Stored items
═══
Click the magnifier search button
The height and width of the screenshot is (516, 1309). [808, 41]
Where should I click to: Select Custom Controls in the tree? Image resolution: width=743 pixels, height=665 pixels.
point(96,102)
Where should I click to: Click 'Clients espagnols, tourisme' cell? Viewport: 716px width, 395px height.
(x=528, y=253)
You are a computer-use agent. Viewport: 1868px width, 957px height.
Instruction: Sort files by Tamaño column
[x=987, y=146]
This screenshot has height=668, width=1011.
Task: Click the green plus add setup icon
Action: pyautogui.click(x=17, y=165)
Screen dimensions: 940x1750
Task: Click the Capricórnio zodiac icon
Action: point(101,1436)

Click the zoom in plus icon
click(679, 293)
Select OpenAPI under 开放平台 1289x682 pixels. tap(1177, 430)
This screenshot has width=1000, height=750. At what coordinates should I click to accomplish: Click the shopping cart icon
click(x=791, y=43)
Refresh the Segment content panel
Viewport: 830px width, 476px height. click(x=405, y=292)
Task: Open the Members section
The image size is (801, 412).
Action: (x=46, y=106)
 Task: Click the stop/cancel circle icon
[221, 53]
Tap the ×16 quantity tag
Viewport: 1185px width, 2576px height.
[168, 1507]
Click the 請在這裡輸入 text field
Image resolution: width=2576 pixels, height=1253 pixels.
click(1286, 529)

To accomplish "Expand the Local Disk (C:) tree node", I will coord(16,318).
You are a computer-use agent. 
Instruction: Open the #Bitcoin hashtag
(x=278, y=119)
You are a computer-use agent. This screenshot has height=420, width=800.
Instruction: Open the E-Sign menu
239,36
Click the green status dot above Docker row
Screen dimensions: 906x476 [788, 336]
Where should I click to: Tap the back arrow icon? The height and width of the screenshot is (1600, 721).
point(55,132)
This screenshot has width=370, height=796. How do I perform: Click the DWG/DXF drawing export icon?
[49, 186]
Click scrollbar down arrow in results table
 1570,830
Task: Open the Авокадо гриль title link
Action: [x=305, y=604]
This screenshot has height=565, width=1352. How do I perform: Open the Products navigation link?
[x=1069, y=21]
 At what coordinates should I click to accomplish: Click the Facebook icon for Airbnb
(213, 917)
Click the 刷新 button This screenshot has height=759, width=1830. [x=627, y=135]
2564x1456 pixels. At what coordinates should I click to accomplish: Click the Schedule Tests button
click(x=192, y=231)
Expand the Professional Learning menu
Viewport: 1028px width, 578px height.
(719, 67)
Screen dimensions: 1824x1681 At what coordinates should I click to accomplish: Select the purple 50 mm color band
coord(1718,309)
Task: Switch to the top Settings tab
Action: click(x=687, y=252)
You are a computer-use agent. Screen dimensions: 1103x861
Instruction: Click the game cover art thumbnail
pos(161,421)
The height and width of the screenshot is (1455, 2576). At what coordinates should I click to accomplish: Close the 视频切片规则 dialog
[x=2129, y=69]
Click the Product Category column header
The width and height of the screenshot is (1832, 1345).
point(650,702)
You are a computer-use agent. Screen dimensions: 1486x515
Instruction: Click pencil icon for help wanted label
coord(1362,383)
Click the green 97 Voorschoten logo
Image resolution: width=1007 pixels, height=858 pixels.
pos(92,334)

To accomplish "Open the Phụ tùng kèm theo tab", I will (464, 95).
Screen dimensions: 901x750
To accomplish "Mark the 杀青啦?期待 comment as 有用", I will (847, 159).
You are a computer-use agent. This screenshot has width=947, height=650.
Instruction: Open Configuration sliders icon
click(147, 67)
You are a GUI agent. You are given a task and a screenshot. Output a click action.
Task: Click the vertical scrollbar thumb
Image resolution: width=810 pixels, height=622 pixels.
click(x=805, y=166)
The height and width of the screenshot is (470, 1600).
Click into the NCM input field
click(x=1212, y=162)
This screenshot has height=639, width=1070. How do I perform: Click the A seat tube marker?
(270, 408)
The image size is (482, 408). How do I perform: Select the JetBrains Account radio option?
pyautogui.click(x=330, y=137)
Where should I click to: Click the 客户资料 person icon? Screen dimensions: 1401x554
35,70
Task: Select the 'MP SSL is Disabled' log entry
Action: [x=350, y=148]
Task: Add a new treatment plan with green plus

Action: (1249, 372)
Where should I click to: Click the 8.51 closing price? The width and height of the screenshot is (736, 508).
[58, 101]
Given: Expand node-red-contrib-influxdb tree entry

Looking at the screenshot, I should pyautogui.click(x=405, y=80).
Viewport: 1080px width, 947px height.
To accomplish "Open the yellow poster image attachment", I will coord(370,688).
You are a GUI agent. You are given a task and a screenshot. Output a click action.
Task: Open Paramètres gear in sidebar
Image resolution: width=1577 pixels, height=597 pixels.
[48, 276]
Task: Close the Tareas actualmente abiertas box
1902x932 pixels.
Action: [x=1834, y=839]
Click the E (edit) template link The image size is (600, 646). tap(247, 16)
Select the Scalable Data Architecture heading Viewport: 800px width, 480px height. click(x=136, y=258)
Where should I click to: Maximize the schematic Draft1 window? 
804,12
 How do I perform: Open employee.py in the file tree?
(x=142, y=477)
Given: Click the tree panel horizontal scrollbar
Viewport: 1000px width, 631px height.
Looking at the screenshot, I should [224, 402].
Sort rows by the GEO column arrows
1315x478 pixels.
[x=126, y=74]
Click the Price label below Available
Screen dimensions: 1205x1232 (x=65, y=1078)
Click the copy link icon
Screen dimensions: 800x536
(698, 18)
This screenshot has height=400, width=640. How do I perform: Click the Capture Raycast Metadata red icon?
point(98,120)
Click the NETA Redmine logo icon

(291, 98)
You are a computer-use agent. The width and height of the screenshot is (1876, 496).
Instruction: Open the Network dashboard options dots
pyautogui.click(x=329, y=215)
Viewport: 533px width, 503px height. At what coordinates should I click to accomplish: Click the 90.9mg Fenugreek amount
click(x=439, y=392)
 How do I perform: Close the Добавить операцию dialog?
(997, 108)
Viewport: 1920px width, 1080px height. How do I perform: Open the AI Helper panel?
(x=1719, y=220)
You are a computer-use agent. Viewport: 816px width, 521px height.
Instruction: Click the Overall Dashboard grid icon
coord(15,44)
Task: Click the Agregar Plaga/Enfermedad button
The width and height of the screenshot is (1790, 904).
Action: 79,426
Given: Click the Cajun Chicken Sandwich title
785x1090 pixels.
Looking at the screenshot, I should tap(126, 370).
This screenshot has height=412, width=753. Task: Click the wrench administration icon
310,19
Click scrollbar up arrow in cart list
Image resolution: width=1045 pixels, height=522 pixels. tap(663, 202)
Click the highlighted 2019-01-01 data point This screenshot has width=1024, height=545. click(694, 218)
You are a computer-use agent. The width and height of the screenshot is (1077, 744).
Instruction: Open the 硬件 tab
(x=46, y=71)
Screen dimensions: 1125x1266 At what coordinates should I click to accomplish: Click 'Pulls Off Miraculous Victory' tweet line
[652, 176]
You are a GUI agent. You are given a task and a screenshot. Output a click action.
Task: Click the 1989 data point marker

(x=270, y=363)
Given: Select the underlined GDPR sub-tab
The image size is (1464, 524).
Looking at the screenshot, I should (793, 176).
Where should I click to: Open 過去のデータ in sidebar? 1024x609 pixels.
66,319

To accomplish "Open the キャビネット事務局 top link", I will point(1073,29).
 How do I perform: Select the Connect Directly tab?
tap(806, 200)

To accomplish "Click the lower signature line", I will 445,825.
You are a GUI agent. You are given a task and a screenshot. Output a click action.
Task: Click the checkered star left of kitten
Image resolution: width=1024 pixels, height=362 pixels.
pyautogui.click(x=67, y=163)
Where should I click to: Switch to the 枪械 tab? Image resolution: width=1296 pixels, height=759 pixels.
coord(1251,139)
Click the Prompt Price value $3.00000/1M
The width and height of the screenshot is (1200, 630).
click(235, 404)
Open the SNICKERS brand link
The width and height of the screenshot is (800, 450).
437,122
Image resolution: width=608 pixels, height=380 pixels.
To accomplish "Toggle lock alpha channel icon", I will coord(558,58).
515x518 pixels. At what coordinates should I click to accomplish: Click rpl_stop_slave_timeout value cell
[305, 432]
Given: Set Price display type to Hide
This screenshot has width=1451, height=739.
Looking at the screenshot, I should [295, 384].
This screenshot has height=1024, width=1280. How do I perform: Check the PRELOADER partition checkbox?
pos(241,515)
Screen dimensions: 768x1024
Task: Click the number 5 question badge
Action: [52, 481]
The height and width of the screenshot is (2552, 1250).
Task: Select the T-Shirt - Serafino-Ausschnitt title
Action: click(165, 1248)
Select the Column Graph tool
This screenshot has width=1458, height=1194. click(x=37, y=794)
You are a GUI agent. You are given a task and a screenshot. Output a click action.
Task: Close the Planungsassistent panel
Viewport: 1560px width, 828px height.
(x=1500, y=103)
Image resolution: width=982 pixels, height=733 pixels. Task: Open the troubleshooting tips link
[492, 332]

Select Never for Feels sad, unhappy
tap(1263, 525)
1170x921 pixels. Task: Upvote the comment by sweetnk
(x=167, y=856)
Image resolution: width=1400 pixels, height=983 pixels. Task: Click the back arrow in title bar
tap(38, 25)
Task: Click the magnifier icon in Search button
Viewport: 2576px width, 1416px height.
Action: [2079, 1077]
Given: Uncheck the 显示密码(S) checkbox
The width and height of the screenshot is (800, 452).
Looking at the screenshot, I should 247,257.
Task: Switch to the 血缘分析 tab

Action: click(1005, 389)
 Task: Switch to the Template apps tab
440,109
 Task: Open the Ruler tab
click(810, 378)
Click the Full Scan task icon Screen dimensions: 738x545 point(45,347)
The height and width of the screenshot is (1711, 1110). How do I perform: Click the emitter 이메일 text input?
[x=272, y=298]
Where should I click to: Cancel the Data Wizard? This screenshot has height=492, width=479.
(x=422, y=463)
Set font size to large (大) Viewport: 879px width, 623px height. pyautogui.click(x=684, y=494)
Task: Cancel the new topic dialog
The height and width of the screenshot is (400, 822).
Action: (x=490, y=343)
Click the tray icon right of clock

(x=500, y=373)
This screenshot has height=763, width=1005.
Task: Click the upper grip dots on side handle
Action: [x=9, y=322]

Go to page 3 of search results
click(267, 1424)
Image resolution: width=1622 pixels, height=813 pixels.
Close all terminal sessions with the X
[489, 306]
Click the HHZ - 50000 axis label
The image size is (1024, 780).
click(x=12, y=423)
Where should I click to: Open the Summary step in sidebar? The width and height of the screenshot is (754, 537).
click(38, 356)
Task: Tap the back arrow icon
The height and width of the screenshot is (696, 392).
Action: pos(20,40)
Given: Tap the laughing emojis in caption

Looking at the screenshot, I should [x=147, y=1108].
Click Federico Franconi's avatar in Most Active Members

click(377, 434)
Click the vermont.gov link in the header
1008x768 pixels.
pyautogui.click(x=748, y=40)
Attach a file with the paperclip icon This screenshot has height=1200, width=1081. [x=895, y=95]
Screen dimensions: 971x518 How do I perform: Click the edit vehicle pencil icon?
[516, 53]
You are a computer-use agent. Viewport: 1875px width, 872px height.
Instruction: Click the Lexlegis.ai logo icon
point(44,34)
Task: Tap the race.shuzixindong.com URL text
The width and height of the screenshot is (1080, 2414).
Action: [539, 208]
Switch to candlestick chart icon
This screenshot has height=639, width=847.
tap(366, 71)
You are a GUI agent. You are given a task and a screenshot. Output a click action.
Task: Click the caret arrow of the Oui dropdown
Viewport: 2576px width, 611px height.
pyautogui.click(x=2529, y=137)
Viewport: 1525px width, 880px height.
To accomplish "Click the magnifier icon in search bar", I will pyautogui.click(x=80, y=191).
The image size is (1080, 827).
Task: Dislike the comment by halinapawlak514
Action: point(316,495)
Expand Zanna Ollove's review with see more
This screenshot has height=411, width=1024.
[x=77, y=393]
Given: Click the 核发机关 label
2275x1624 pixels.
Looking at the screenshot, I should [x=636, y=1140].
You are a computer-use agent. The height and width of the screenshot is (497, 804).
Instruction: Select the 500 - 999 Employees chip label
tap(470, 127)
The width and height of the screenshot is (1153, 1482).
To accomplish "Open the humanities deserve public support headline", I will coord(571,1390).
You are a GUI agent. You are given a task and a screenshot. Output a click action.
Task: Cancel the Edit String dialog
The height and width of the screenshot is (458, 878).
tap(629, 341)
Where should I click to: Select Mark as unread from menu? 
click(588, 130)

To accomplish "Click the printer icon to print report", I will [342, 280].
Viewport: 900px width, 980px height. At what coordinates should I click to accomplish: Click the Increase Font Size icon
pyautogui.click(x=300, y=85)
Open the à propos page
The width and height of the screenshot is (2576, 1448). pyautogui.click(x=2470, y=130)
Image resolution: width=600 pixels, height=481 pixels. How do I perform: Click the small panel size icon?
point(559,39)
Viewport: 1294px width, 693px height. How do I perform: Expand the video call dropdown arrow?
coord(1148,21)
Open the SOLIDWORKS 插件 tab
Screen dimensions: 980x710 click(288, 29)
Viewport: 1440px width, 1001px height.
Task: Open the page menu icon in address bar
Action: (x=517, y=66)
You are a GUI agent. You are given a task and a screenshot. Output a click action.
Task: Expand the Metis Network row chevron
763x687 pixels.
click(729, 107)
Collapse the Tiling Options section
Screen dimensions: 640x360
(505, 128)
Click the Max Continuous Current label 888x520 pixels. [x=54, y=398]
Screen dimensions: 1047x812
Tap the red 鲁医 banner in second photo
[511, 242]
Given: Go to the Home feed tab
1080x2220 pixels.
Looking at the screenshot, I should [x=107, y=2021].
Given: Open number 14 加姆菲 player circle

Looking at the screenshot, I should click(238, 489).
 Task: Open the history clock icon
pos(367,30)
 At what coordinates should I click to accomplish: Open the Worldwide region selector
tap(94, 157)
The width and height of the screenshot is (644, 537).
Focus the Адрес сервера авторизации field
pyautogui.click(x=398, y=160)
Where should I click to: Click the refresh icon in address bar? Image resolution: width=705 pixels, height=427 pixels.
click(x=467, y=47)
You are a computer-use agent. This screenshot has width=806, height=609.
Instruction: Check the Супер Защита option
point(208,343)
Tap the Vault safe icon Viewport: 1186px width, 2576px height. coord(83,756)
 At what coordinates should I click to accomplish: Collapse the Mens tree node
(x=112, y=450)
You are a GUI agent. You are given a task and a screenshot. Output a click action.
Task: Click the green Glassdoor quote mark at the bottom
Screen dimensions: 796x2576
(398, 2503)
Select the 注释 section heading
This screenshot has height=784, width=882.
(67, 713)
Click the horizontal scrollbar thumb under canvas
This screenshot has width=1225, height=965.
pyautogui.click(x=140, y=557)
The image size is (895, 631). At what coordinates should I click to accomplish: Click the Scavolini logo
═══
• _TO DO_:
The required output is the stretch of entries above from the line containing "How do I perform: Open employee.py" through the line containing "is (1077, 744).", reproduced exactly.

• _EXERCISE RESULT_:
 How do I perform: Open employee.py in the file tree?
(x=142, y=477)
Given: Click the tree panel horizontal scrollbar
Viewport: 1000px width, 631px height.
Looking at the screenshot, I should [224, 402].
Sort rows by the GEO column arrows
1315x478 pixels.
[x=126, y=74]
Click the Price label below Available
Screen dimensions: 1205x1232 (x=65, y=1078)
Click the copy link icon
Screen dimensions: 800x536
(698, 18)
This screenshot has height=400, width=640. How do I perform: Click the Capture Raycast Metadata red icon?
point(98,120)
Click the NETA Redmine logo icon

(291, 98)
You are a computer-use agent. The width and height of the screenshot is (1876, 496).
Instruction: Open the Network dashboard options dots
pyautogui.click(x=329, y=215)
Viewport: 533px width, 503px height. At what coordinates should I click to accomplish: Click the 90.9mg Fenugreek amount
click(x=439, y=392)
 How do I perform: Close the Добавить операцию dialog?
(997, 108)
Viewport: 1920px width, 1080px height. How do I perform: Open the AI Helper panel?
(x=1719, y=220)
You are a computer-use agent. Viewport: 816px width, 521px height.
Instruction: Click the Overall Dashboard grid icon
coord(15,44)
Task: Click the Agregar Plaga/Enfermedad button
The width and height of the screenshot is (1790, 904).
Action: 79,426
Given: Click the Cajun Chicken Sandwich title
785x1090 pixels.
Looking at the screenshot, I should tap(126, 370).
This screenshot has height=412, width=753. Task: Click the wrench administration icon
310,19
Click scrollbar up arrow in cart list
Image resolution: width=1045 pixels, height=522 pixels. tap(663, 202)
Click the highlighted 2019-01-01 data point This screenshot has width=1024, height=545. click(694, 218)
You are a computer-use agent. The width and height of the screenshot is (1077, 744).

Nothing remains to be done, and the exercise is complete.